Road Safety Laws and Statistics

Public support for road-safety laws can be strengthened by just one reliable statistic that proves the need for the laws, according to a new study from the Johns Hopkins Center for Injury Research and Policy at the Johns Hopkins Bloomberg School of Public Health.

The research, published in the journal of Accident Analysis & Prevention, looked at responses from 2,397 adults nationwide about four types of road-safety laws. The laws were mandatory installations of ignition locks for people convicted of driving under the influence; the use of red-light cameras in school zones; the requirement that in-vehicle information entertainment systems be disabled when a car is moving; and the mandatory use of bicycle helmets for children under 16.

After the respondents indicated whether they supported a law or not, investigators gave them a statistic about the injuries that had prompted the law or the success of the law in reducing the injury risk. The respondents were then asked about their attitude toward the laws.

For each law, participants’ support increased noticeably after they were given a statistic. Nearly a third (30.7 percent) of respondents became more supportive of the law about entertainment systems in cars; 22.2 percent increased their support for the red-light camera law, and one in five (20 percent) became more supportive of both the bicycle helmet and ignition interlock laws.

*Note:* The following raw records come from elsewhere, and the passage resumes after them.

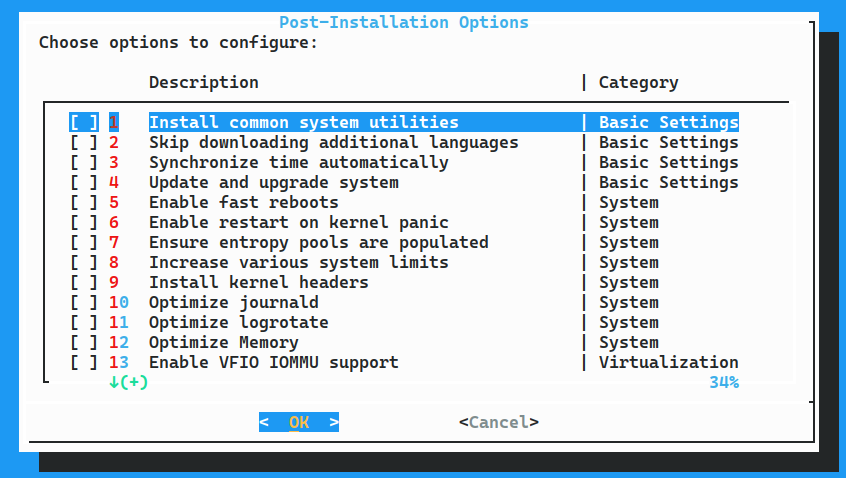This screenshot has width=846, height=478.
Task: Enable the Synchronize time automatically checkbox
Action: point(84,162)
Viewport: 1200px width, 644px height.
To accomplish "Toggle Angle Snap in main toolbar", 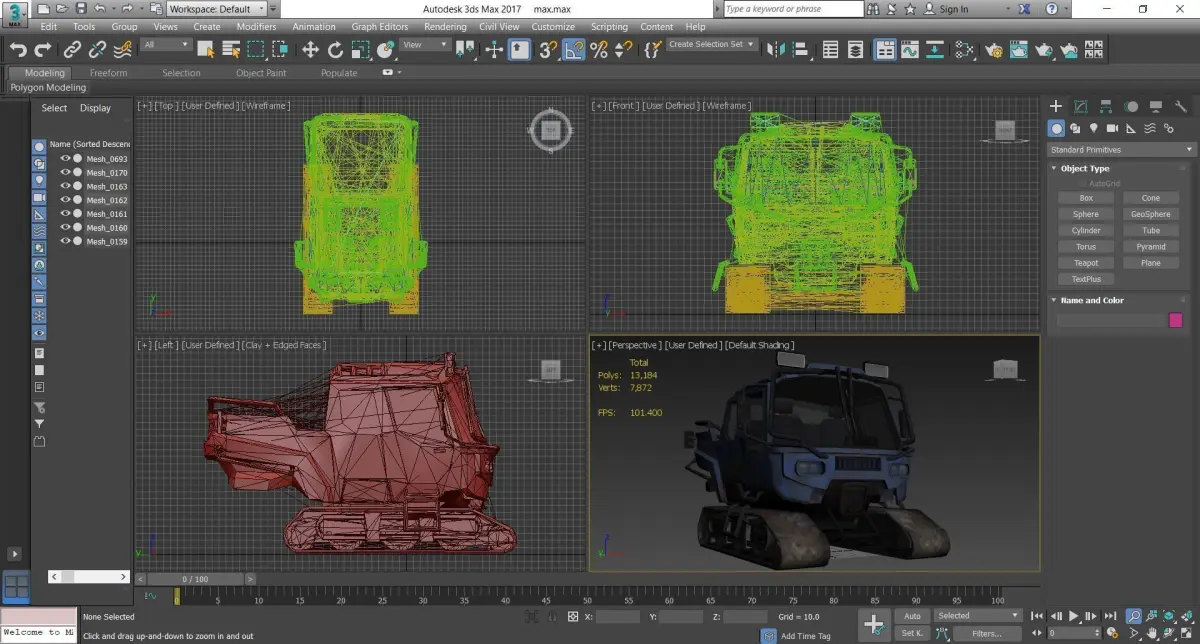I will pos(574,49).
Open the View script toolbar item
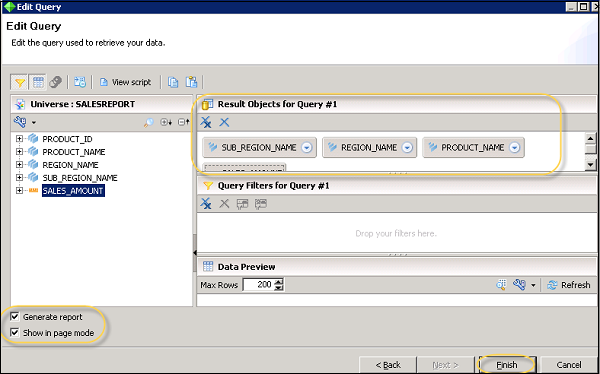The image size is (600, 374). (126, 82)
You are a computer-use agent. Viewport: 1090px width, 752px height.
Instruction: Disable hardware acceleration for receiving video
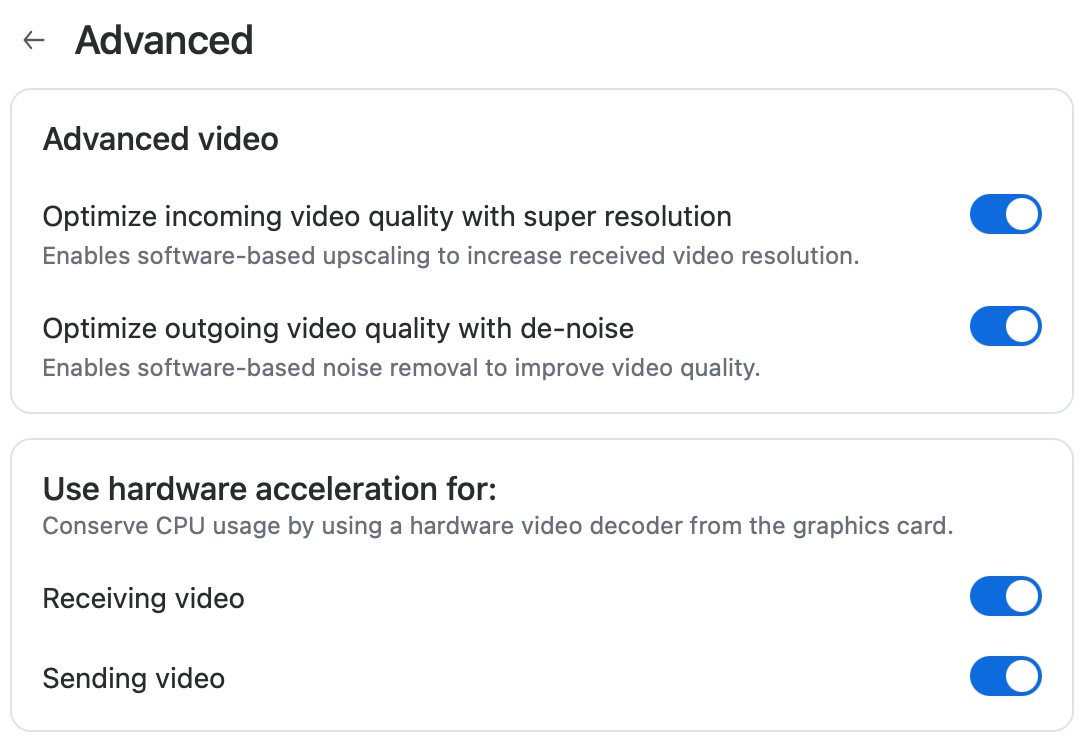[x=1006, y=596]
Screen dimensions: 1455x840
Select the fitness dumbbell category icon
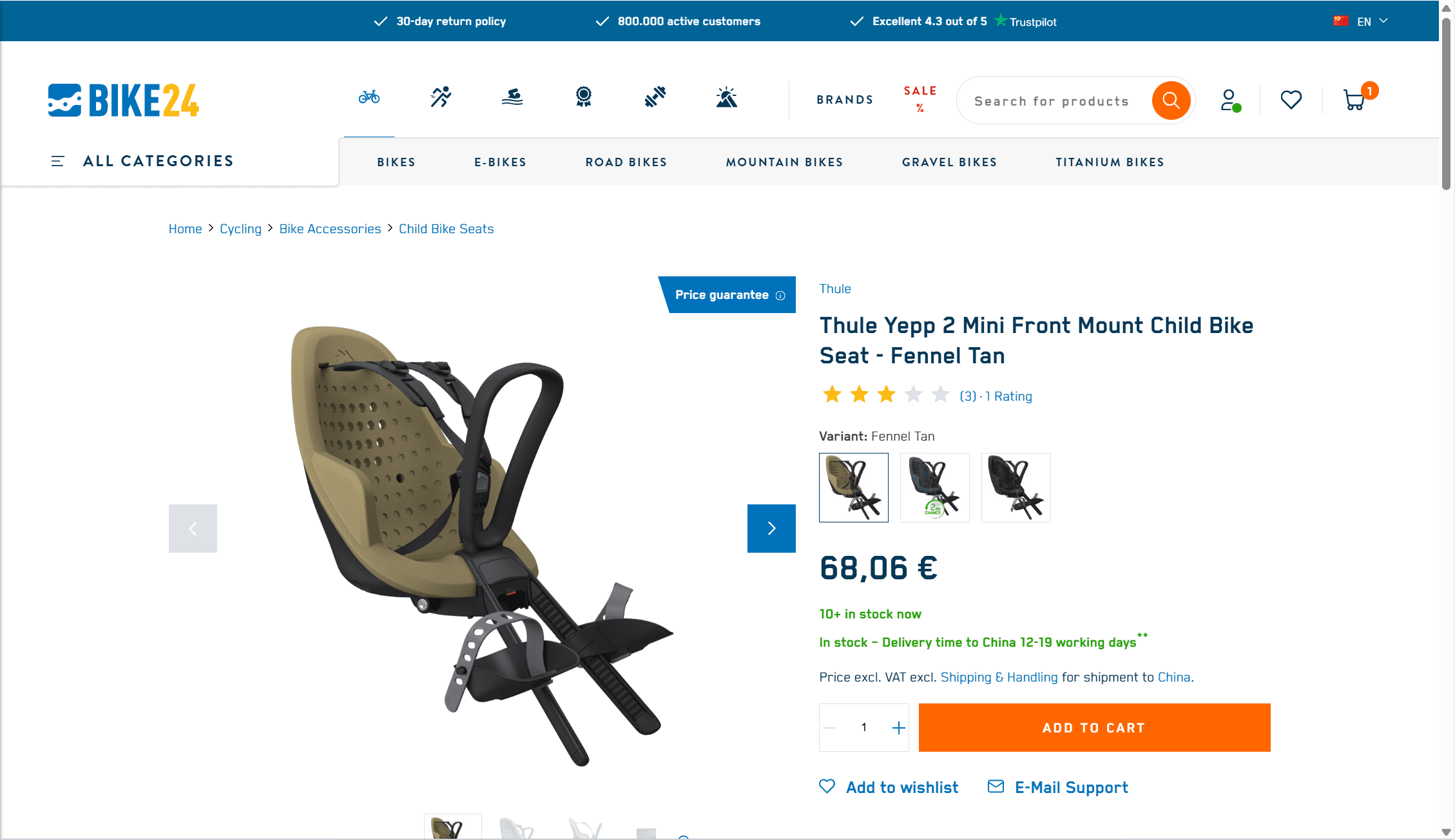(655, 97)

“We are very encouraged by the results of this study, the benefits of which have potential for broad application,” says Katherine Clegg Smith, PhD, lead author of the study. “In our analysis, research-informed evidence considerably increased public support for safety initiatives that are known to make a difference. Knowing that scientific evidence influences public opinion provides support for continuing to generate and share research on injury prevention policies to better inform the public about key safety issues.”